■ Work order ■
The entire listing below is to be reproduced exactly.
START Records to use
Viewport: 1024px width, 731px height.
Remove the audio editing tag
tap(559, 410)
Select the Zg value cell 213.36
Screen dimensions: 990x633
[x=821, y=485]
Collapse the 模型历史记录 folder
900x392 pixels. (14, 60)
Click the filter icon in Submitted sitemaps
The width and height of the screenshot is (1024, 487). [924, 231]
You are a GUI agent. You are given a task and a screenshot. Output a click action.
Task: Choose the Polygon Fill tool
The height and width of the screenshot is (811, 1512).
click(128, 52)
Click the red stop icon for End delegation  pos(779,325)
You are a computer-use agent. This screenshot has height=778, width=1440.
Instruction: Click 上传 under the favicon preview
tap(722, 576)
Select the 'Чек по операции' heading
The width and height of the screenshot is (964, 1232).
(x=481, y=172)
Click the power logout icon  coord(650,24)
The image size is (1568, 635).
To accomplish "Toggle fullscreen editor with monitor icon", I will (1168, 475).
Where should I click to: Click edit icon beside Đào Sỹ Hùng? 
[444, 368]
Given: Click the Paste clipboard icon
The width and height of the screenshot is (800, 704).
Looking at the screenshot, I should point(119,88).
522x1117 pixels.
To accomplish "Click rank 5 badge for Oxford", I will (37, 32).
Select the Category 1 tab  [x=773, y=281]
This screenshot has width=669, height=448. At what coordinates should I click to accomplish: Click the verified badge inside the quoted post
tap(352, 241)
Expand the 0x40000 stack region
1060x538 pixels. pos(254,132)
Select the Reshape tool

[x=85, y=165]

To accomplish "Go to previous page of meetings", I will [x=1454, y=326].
END Records to use
■ Result ■
Viewport: 1024px width, 731px height.
Remove the audio editing tag
tap(559, 410)
Select the Zg value cell 213.36
Screen dimensions: 990x633
[x=821, y=485]
Collapse the 模型历史记录 folder
900x392 pixels. (14, 60)
Click the filter icon in Submitted sitemaps
The width and height of the screenshot is (1024, 487). [924, 231]
You are a GUI agent. You are given a task and a screenshot. Output a click action.
Task: Choose the Polygon Fill tool
The height and width of the screenshot is (811, 1512).
click(128, 52)
Click the red stop icon for End delegation  pos(779,325)
You are a computer-use agent. This screenshot has height=778, width=1440.
Instruction: Click 上传 under the favicon preview
tap(722, 576)
Select the 'Чек по операции' heading
The width and height of the screenshot is (964, 1232).
(x=481, y=172)
Click the power logout icon  coord(650,24)
The image size is (1568, 635).
To accomplish "Toggle fullscreen editor with monitor icon", I will (1168, 475).
Where should I click to: Click edit icon beside Đào Sỹ Hùng? 
[444, 368]
Given: Click the Paste clipboard icon
The width and height of the screenshot is (800, 704).
Looking at the screenshot, I should point(119,88).
522x1117 pixels.
To accomplish "Click rank 5 badge for Oxford", I will (37, 32).
Select the Category 1 tab  [x=773, y=281]
This screenshot has width=669, height=448. At what coordinates should I click to accomplish: Click the verified badge inside the quoted post
tap(352, 241)
Expand the 0x40000 stack region
1060x538 pixels. pos(254,132)
Select the Reshape tool

[x=85, y=165]

To accomplish "Go to previous page of meetings", I will [x=1454, y=326].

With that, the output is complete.